The Kind of Leader We Need Today—Jean Monnet
Not many people know of Jean Monnet. I didn’t, until I saw an extremely positive reference to his leadership in a book I read which led me to purchase his Memoirs.
Monnet was born in 1888 in Cognac, France. After finishing school at 16, his father sent him to London to work for the family-run Cognac trading business. He traveled the world, at still less than 20, visiting Canada, the United States, all of Europe, including Russia, Egypt and more. In the process of his travels, he developed the strong conviction that the peoples of the different countries needed to work together. That was certainly true of the cognac business. They produced in just a couple of villages in France. They sold it to the world.
Unable for health reasons to join the military in World War I, Monnet began his lifetime career with a proposal to the French government to coordinate war supplies with Britain. It worked and when the United States joined the war, they were brought in, though they proved to be reluctant partners.
After the war, he committed himself to the League of Nations and was named the Deputy Secretary General at the age of only 31.
Between the wars, he returned to run the family business and then moved into international finance, where he worked closely with various European countries, including Romania, Poland, and China and even helped set up a bank in San Francisco.
Monnet’s driving passion to bring countries together bore fruit again with the Monnet Plan in World War II, with the oversight of the purchase of war supplies. He developed a close relationship with President Roosevelt.
After the war, his career reached full flower. He authored the Schumann Plan (named after France’s Minister of Foreign Affairs). It placed all German and French production of coal and steel under one High Authority in 1950.
This was the predecessor to the formation of the creation of the Common Market, the European monetary system and the European Parliament.
Monnet’s life was dedicated to convincing leaders to work to achieve common interests by understanding the benefits of cooperation.
========
**WRITTEN REQUEST A**
Print the part of the Jean Monnet article that begins at the words "After the war, he" and ends after the words "with President Roosevelt.".
The entries after this point have no connection to the article on Jean Monnet.

**DATA FOR THIS TASK**
========
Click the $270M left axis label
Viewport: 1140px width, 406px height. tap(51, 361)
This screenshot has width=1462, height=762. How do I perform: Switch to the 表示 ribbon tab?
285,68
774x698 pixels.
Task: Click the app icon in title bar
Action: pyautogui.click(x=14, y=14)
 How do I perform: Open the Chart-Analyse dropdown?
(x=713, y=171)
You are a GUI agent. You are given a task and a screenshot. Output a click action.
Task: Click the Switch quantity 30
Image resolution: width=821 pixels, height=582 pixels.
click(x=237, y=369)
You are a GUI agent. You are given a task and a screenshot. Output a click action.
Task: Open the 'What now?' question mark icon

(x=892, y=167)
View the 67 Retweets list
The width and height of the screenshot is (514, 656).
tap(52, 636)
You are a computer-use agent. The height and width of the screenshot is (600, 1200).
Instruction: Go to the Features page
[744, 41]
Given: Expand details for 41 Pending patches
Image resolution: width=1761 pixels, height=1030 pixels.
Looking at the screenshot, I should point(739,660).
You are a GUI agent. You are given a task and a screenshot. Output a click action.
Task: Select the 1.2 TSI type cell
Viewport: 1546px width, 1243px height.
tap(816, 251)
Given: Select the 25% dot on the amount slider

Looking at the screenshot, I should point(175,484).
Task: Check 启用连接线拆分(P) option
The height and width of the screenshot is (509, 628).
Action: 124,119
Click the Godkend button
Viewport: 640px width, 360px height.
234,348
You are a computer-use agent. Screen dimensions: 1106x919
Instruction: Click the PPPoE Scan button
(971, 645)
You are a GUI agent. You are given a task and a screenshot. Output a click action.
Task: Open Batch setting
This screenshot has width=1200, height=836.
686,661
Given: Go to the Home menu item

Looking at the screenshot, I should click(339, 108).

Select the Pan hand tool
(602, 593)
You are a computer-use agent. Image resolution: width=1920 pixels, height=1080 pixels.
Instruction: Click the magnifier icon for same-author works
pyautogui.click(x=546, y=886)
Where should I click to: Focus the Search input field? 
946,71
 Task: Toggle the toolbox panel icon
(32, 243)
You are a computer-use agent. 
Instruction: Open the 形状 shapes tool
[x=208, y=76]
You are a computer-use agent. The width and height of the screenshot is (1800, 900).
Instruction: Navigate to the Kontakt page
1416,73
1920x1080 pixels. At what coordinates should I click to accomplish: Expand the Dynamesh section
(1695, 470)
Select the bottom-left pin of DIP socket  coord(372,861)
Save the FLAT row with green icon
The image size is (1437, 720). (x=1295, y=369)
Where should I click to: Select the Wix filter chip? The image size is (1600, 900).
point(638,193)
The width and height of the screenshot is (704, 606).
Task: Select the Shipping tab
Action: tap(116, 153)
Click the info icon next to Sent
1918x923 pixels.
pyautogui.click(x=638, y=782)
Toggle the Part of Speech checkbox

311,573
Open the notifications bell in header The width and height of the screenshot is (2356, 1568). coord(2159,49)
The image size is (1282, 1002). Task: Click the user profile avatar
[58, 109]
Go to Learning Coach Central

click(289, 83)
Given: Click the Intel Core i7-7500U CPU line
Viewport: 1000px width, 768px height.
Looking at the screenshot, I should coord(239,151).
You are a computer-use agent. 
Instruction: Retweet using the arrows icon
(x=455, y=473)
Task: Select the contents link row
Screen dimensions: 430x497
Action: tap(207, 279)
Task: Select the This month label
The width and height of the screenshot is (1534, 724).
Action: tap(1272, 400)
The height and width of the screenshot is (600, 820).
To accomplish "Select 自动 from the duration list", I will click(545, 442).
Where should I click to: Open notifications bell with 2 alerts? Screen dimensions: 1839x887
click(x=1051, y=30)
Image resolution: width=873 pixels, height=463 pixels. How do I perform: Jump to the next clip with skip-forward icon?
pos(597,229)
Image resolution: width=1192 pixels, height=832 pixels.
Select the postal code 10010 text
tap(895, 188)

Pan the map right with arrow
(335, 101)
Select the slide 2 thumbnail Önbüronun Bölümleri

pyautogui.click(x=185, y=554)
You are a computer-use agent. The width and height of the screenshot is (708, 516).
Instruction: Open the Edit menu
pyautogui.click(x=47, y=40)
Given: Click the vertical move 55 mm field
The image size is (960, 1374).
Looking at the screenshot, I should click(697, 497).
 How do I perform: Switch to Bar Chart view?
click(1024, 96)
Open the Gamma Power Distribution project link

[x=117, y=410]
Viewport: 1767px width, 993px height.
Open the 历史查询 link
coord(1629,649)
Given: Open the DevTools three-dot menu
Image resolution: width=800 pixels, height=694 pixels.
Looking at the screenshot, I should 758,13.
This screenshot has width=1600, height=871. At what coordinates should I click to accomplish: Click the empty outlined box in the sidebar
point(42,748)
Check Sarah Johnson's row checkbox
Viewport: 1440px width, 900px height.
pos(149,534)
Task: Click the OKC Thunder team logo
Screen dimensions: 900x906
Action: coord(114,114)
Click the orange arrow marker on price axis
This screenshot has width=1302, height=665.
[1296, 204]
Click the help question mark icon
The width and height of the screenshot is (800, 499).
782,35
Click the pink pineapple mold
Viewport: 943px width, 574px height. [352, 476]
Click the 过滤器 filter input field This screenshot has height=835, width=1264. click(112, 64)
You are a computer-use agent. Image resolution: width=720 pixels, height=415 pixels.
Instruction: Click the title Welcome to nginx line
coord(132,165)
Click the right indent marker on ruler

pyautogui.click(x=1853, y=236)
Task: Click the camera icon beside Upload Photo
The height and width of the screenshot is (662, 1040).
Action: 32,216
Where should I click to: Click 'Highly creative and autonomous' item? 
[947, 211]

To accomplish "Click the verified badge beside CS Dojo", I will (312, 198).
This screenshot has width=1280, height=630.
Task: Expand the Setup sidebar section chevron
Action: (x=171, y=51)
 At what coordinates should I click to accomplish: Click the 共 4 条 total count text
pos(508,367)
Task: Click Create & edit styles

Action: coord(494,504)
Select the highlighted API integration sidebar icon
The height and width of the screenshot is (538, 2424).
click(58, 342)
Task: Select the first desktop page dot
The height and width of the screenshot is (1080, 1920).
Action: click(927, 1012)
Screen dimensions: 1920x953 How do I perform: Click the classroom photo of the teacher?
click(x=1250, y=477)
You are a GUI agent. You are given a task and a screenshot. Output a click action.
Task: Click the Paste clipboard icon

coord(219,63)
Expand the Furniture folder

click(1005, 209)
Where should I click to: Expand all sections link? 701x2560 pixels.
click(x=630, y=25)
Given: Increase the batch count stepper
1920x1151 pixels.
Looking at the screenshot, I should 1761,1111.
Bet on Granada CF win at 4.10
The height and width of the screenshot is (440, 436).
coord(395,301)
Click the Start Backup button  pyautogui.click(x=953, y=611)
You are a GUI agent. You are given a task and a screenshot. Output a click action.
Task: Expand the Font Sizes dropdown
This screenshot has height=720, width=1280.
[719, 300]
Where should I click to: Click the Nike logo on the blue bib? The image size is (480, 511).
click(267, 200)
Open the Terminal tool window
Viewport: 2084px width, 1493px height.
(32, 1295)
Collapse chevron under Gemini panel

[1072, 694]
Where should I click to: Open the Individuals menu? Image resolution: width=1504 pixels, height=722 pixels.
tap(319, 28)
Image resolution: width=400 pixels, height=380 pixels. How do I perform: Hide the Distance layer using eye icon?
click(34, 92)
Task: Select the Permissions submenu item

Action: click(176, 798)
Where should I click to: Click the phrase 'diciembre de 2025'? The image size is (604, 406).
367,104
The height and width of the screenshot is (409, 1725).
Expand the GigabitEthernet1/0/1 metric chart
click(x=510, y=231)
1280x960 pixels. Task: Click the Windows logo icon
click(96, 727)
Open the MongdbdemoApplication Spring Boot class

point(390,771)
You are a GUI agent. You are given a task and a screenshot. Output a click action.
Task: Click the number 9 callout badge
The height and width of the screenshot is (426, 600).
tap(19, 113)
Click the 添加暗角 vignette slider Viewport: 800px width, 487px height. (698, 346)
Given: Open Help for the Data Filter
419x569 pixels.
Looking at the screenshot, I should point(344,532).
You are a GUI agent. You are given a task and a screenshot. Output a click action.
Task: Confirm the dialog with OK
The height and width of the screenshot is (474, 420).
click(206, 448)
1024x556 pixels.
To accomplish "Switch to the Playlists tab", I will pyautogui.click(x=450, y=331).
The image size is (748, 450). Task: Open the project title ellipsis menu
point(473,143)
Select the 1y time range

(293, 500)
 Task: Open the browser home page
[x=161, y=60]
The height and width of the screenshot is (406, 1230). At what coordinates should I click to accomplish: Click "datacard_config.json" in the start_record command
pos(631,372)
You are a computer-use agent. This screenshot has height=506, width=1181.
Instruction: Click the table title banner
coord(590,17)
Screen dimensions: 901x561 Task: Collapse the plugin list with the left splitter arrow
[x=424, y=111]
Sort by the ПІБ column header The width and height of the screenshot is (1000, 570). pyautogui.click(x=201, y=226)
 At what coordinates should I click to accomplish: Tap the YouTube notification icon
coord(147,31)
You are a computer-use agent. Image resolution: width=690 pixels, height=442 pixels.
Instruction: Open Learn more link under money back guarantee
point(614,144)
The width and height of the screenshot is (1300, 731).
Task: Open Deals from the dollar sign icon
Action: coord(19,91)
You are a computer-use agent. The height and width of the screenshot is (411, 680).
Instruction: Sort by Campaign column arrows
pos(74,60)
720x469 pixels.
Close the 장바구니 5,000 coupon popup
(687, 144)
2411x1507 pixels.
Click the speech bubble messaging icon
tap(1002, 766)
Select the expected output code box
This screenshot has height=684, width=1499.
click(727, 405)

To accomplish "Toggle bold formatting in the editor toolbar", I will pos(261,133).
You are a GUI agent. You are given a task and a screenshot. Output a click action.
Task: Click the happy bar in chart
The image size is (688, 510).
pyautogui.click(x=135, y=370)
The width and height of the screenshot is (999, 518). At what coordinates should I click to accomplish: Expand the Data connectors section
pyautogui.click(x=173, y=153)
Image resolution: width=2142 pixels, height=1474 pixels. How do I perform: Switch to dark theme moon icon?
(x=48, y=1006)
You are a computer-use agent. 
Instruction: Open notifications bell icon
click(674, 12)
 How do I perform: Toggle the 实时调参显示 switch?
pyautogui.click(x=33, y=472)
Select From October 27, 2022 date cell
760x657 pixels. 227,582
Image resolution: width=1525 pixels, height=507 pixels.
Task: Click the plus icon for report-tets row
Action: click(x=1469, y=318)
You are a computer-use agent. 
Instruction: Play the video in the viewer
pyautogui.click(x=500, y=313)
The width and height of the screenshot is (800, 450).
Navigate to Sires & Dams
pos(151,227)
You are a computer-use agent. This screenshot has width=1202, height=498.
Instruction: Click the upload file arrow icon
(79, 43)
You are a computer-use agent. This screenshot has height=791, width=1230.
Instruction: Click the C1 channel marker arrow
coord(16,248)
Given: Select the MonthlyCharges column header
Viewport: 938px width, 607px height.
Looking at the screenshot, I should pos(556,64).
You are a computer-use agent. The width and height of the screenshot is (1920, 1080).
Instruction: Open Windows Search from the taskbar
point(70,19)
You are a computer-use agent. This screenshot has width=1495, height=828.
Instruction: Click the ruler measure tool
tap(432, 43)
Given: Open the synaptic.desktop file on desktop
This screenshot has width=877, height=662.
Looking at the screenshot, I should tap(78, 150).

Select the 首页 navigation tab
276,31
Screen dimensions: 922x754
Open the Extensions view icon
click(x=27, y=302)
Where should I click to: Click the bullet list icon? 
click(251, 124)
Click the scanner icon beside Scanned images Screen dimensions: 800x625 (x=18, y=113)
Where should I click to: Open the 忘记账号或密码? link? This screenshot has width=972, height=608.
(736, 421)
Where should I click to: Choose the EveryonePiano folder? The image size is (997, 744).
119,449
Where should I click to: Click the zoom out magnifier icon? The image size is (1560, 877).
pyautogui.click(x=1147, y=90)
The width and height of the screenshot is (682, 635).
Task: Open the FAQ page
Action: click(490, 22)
========
**WRITTEN REQUEST B**
Render the entries as a Markdown table with the columns Row and Line, starting at the line that contains "Click the orange arrow marker on price axis" and stopping after the line that contains "click(58, 342)". Number each line in order, and leave out blank lines.

**CORRECT ANSWER A**
After the war, he committed himself to the League of Nations and was named the Deputy Secretary General at the age of only 31.
Between the wars, he returned to run the family business and then moved into international finance, where he worked closely with various European countries, including Romania, Poland, and China and even helped set up a bank in San Francisco.
Monnet’s driving passion to bring countries together bore fruit again with the Monnet Plan in World War II, with the oversight of the purchase of war supplies. He developed a close relationship with President Roosevelt.

**CORRECT ANSWER B**
| Row | Line |
|---|---|
| 1 | Click the orange arrow marker on price axis |
| 2 | This screenshot has width=1302, height=665. |
| 3 | [1296, 204] |
| 4 | Click the help question mark icon |
| 5 | The width and height of the screenshot is (800, 499). |
| 6 | 782,35 |
| 7 | Click the pink pineapple mold |
| 8 | Viewport: 943px width, 574px height. [352, 476] |
| 9 | Click the 过滤器 filter input field This screenshot has height=835, width=1264. click(112, 64) |
| 10 | You are a computer-use agent. Image resolution: width=720 pixels, height=415 pixels. |
| 11 | Instruction: Click the title Welcome to nginx line |
| 12 | coord(132,165) |
| 13 | Click the right indent marker on ruler |
| 14 | pyautogui.click(x=1853, y=236) |
| 15 | Task: Click the camera icon beside Upload Photo |
| 16 | The height and width of the screenshot is (662, 1040). |
| 17 | Action: 32,216 |
| 18 | Where should I click to: Click 'Highly creative and autonomous' item?  |
| 19 | [947, 211] |
| 20 | To accomplish "Click the verified badge beside CS Dojo", I will (312, 198). |
| 21 | This screenshot has width=1280, height=630. |
| 22 | Task: Expand the Setup sidebar section chevron |
| 23 | Action: (x=171, y=51) |
| 24 |  At what coordinates should I click to accomplish: Click the 共 4 条 total count text |
| 25 | pos(508,367) |
| 26 | Task: Click Create & edit styles |
| 27 | Action: coord(494,504) |
| 28 | Select the highlighted API integration sidebar icon |
| 29 | The height and width of the screenshot is (538, 2424). |
| 30 | click(58, 342) |